2009-06-02 Thread Chris Clark

If you want to deploy post-review with some site specific customizations 
(e.g. add support for a custom in house SCM) there are only a few options:

* Privately fork post-review and try and sync all the changes that
  occur in trunk into your version
* add a wrapper script around post-review, e.g. rename post-review
  to postreview.py (python does not allow hypens - in
  module/library names), import postreview in your tool and then
  monkey patch in your changes. The rename can be handled in
  setup.py when building

Neither solution is optimal but this is the price you pay if you want 
private custom versions :-(

I don't have a solution to the above but I have some ideas on making it 
suck slightly less by making either option easier to deal with. For 
instance take the case where one needs to add in support for a custom 
SCM. You need to add a new class (subclassed from SCMClient) and then 
modify determine_client() to add it to the list of SCM's.

* With the forked approach you have to edit determine_client().
* With the wrapper approach you have to copy the existing
  determine_client() into your wrapper, modify it then monkey patch
  the original.

Either way you have to be prepared to follow the trunk version in case 
determine_client() changes.

What do people think of the following ideas:

1) move the tuple of SCM clients into a global variable.
E.g. instead of:

# Try to find the SCM Client we're going to be working with.
for tool in (SVNClient(), CVSClient(), GitClient(), MercurialClient(),
 PerforceClient(), ClearCaseClient()):

Have:


scm_tuple=(SVNClient(), CVSClient(), GitClient(), MercurialClient(),
   PerforceClient(), ClearCaseClient())

def determine_client():

# Try to find the SCM Client we're going to be working with.
for tool in scm_tuple:


This makes monkey patching the list easier, you just update the global 
from outside.

2) modify the trunk version of post-review to change the formatting that 
is used in the tuple (list) of SCM clients to make it easier to edit the 
list.

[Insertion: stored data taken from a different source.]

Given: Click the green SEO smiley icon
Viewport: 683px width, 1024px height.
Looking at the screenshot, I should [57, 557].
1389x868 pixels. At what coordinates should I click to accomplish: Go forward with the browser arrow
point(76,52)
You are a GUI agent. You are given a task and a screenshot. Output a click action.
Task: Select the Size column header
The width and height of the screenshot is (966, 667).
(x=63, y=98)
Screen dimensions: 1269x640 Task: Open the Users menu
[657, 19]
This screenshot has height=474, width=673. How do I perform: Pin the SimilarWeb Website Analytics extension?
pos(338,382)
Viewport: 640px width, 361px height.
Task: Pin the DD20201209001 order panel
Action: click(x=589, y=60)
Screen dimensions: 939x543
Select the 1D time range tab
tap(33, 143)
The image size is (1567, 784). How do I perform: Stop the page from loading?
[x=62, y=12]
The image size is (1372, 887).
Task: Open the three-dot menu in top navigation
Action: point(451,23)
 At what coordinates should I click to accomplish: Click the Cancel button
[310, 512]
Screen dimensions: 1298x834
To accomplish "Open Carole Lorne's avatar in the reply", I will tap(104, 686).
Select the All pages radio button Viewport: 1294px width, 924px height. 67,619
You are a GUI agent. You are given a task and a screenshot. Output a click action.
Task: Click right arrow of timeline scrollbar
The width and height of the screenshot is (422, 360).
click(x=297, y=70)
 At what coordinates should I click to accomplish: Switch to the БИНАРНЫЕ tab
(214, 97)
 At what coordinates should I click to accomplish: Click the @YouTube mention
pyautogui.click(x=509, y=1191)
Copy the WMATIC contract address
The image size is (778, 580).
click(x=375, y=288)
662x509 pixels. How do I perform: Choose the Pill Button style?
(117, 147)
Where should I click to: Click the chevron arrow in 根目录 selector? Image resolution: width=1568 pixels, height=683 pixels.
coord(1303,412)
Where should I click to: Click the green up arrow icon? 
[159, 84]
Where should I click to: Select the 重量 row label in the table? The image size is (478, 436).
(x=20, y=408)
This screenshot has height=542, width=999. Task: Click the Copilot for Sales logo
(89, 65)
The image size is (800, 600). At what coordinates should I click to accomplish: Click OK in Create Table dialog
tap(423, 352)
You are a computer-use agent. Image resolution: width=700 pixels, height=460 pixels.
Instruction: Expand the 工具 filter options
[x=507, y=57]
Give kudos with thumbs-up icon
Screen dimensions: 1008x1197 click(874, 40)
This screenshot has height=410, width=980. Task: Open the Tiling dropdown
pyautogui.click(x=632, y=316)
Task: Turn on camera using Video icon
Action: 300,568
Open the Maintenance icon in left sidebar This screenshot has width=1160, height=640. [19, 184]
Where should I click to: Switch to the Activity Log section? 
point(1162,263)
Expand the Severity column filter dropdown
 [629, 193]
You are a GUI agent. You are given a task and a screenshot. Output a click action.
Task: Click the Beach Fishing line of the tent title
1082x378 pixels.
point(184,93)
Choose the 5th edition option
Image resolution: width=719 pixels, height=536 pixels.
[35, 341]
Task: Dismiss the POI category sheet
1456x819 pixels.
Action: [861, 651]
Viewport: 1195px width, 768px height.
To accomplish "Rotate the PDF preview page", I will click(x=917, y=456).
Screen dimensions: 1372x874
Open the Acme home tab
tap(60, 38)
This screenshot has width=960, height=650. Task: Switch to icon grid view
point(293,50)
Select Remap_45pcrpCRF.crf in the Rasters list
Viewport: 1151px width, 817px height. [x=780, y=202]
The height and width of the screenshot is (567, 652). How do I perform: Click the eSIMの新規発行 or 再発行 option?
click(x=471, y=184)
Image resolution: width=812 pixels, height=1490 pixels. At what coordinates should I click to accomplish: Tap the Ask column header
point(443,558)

E.g.:

scm_tuple=(
SVNClient(),
CVSClient(),
GitClient(),
MercurialClient(),
PerforceClient(),
ClearCaseClient(),
)

This makes it easier to modify the code if you decide to fork the 
script. You can re-order, add, or remove very easily. Diffs show up very 
clearly.

Does this appeal to anyone? #1 above would make my life easier. I wanted 
to get a feel from a wide audience before posting a for patch for review 
where it may not be seen by so many people.